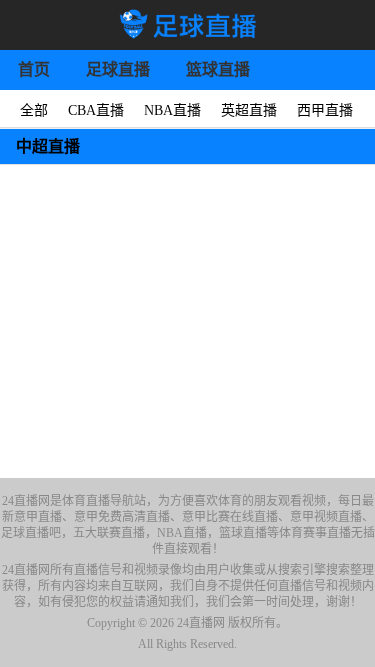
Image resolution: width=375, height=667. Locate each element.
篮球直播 (218, 69)
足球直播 (118, 69)
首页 (34, 69)
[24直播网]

━━━━━━━━━━━━━━━━━━━━

§ **BRIEF**: Write out the listing above exactly, images omitted.

§ **SOLUTION FOR THIS TASK**:
Image resolution: width=375, height=667. Locate each element.
篮球直播 (218, 69)
足球直播 (118, 69)
首页 (34, 69)
[24直播网]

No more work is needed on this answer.